▶ _Work order_
Give back exactly the lines of the entries below from the line with "At what coordinates should I click to accomplish: Click the eBay" to the line with "pixels. pyautogui.click(x=377, y=178)", inclusive, and only those.

-- Data for this task follows --

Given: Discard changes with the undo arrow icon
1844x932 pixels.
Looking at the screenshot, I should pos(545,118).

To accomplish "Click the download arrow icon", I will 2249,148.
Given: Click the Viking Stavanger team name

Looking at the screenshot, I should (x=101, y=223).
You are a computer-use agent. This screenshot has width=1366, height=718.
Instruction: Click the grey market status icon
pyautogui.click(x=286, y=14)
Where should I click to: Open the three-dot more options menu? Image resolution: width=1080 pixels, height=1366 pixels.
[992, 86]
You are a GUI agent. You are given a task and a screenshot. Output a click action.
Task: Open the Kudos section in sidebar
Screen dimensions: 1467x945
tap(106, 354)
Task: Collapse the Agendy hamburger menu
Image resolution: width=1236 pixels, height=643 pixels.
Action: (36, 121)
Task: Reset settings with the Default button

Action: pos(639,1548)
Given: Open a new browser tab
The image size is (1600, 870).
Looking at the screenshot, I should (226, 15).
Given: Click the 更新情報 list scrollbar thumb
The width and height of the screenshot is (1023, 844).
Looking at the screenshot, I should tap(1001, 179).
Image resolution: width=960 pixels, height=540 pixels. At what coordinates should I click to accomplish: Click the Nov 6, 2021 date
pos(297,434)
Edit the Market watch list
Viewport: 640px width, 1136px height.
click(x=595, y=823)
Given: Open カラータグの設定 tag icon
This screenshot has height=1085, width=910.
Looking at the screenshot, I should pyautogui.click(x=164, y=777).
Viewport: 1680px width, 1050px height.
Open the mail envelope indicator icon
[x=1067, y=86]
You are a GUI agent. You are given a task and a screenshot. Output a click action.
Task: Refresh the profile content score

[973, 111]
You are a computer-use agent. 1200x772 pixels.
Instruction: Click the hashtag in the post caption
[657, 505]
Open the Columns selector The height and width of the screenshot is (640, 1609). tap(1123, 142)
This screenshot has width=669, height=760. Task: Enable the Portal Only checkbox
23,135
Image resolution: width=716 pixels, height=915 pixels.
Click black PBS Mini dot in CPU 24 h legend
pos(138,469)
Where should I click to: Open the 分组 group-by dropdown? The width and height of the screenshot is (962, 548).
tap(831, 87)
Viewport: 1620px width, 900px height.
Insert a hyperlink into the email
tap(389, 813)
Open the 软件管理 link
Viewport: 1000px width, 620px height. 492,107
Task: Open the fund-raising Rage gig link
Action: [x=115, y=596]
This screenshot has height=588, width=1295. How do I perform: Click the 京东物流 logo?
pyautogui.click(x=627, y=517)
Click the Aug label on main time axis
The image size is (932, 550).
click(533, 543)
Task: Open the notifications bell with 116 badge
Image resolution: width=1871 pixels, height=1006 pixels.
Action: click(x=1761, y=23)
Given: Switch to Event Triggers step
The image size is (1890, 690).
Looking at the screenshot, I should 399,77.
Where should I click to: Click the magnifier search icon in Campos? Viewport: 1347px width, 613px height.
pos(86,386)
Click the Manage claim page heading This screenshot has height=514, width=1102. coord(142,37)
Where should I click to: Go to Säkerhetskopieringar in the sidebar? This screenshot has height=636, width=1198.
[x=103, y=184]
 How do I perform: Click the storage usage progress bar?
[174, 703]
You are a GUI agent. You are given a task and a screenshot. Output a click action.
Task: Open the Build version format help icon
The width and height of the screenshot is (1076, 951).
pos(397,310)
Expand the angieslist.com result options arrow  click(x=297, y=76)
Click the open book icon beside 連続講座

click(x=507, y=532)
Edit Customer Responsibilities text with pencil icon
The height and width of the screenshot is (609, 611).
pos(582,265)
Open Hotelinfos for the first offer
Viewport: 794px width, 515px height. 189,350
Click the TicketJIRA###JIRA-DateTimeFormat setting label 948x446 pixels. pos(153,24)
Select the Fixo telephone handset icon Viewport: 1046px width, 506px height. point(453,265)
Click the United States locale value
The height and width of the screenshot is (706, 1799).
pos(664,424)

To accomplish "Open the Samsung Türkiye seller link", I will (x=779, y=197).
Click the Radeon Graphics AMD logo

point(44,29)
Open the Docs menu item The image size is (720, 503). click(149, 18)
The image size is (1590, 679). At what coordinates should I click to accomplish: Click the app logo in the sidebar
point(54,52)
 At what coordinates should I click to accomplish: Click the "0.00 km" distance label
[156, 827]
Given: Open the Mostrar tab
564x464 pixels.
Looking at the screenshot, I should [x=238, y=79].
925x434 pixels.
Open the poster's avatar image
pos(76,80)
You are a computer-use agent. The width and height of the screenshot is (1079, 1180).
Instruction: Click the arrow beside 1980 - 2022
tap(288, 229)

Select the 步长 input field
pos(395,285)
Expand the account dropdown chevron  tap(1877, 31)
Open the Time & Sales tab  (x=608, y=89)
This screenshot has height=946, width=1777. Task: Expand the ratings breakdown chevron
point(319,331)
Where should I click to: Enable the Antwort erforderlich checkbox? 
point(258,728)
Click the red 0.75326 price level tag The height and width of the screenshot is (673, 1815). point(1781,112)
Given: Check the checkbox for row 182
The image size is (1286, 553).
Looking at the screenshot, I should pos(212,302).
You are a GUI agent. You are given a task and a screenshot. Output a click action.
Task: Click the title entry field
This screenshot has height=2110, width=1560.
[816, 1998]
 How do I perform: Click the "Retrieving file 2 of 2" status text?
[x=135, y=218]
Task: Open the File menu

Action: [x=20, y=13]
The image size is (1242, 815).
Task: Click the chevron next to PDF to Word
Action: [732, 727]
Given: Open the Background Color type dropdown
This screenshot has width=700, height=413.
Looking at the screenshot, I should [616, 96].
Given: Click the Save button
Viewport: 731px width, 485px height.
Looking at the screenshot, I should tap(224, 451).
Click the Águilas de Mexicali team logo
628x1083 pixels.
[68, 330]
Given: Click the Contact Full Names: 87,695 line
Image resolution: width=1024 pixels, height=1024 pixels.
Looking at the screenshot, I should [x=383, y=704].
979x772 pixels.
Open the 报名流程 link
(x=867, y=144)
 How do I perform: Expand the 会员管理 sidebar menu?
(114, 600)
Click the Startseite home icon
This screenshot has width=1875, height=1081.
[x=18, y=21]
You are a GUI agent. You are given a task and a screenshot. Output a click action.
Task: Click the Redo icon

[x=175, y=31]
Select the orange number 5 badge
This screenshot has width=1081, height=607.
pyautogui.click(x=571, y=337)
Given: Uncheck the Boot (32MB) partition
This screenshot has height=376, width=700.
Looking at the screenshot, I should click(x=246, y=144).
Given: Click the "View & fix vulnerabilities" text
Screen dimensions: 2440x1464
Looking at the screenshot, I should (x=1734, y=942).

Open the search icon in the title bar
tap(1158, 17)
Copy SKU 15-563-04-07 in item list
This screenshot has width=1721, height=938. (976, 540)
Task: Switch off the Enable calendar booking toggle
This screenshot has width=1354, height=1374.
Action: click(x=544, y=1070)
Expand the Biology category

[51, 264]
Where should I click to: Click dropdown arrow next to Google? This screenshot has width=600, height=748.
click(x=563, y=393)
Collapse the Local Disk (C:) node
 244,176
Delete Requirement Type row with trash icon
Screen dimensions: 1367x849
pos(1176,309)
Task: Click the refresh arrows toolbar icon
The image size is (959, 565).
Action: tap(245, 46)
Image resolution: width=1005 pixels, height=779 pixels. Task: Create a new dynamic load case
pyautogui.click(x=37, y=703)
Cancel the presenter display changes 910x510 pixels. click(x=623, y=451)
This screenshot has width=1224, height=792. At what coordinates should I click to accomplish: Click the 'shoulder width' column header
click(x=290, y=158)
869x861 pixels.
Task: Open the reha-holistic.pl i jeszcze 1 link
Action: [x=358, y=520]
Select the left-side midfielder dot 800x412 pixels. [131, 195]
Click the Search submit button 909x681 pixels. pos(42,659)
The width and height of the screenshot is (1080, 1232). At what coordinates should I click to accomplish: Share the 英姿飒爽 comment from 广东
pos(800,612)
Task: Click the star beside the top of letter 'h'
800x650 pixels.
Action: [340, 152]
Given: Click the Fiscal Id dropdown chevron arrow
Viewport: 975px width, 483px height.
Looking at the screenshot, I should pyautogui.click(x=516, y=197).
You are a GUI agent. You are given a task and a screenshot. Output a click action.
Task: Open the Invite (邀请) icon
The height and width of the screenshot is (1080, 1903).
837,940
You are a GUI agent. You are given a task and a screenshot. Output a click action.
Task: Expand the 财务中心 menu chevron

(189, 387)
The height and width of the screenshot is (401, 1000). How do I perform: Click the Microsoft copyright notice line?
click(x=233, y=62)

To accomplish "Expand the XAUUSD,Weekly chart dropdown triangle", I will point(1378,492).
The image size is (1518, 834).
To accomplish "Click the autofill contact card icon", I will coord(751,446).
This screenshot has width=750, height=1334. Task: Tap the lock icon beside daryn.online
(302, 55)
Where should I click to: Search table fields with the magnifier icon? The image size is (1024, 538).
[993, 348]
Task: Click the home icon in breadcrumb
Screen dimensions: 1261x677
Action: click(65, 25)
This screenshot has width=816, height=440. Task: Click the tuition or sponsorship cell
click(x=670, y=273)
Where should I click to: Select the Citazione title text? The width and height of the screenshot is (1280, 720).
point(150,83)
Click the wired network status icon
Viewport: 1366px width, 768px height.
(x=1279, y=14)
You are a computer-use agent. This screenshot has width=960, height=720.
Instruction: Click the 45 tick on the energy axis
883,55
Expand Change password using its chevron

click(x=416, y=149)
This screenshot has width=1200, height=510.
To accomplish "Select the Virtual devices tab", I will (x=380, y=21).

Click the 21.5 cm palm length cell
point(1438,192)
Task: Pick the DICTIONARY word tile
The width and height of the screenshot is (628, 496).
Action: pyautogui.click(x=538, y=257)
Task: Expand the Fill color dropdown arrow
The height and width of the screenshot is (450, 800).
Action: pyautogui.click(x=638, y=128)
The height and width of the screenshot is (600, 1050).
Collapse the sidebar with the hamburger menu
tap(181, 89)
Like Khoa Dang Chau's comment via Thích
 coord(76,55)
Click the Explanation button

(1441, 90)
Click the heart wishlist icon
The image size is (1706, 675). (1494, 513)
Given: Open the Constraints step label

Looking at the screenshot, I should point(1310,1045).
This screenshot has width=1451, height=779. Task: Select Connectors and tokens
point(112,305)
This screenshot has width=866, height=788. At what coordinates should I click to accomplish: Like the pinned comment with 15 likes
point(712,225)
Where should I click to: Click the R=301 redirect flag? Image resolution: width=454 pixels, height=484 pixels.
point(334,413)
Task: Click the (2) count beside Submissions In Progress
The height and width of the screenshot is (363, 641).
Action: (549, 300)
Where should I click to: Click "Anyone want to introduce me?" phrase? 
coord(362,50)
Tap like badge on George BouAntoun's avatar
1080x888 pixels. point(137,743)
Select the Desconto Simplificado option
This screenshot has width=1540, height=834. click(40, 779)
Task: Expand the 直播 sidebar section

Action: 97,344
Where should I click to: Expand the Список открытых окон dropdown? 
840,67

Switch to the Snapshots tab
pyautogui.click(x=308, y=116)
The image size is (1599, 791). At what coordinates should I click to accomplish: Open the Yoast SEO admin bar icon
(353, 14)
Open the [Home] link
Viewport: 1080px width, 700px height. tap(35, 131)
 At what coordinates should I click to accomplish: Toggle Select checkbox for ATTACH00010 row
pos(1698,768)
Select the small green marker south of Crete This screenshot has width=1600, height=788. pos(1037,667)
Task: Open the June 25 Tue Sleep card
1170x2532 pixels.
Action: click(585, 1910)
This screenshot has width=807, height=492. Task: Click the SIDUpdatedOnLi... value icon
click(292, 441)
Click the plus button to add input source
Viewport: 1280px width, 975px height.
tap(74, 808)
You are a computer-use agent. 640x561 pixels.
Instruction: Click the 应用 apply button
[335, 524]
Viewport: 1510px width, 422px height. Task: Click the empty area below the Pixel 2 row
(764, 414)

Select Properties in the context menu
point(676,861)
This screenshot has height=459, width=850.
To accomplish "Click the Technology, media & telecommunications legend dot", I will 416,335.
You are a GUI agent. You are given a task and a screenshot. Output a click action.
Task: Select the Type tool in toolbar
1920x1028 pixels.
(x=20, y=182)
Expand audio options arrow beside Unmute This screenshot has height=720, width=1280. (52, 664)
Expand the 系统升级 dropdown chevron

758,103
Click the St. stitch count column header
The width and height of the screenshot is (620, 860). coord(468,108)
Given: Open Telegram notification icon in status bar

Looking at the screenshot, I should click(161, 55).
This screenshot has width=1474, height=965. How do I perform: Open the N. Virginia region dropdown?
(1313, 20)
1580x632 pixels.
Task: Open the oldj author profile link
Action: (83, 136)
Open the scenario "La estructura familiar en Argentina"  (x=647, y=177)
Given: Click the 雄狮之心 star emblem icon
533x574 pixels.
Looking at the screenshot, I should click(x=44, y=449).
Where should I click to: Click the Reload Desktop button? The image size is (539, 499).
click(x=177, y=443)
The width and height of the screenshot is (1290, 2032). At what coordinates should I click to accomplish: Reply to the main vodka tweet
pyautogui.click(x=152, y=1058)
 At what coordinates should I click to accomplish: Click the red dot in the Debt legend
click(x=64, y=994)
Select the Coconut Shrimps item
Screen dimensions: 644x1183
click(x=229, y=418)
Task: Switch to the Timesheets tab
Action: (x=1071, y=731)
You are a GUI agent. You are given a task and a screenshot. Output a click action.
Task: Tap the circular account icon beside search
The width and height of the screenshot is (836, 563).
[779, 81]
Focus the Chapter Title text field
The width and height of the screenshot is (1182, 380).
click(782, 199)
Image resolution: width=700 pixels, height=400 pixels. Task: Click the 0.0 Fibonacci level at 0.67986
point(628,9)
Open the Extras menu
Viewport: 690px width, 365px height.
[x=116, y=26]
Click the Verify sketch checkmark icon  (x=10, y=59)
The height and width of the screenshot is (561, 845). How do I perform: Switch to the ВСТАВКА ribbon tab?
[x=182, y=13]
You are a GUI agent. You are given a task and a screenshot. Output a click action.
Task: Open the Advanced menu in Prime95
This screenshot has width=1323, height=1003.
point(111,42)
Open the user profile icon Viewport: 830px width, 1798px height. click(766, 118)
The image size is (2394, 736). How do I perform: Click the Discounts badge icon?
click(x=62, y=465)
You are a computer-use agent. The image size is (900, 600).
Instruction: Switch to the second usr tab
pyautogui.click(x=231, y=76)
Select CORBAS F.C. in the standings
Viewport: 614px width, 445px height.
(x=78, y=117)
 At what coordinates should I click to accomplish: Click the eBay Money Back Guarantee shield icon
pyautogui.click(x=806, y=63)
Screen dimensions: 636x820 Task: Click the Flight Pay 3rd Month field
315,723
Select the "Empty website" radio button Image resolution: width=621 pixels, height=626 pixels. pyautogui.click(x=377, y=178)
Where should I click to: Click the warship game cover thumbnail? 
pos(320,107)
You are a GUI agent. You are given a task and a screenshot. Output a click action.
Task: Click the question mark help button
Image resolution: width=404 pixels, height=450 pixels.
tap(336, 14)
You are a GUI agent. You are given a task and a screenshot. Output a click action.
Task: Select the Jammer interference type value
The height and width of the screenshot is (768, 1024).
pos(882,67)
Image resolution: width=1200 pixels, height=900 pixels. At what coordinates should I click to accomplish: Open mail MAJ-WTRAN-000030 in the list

-- Data for this task concluded --

▶ _Answer below_
 At what coordinates should I click to accomplish: Click the eBay Money Back Guarantee shield icon
pyautogui.click(x=806, y=63)
Screen dimensions: 636x820 Task: Click the Flight Pay 3rd Month field
315,723
Select the "Empty website" radio button Image resolution: width=621 pixels, height=626 pixels. pyautogui.click(x=377, y=178)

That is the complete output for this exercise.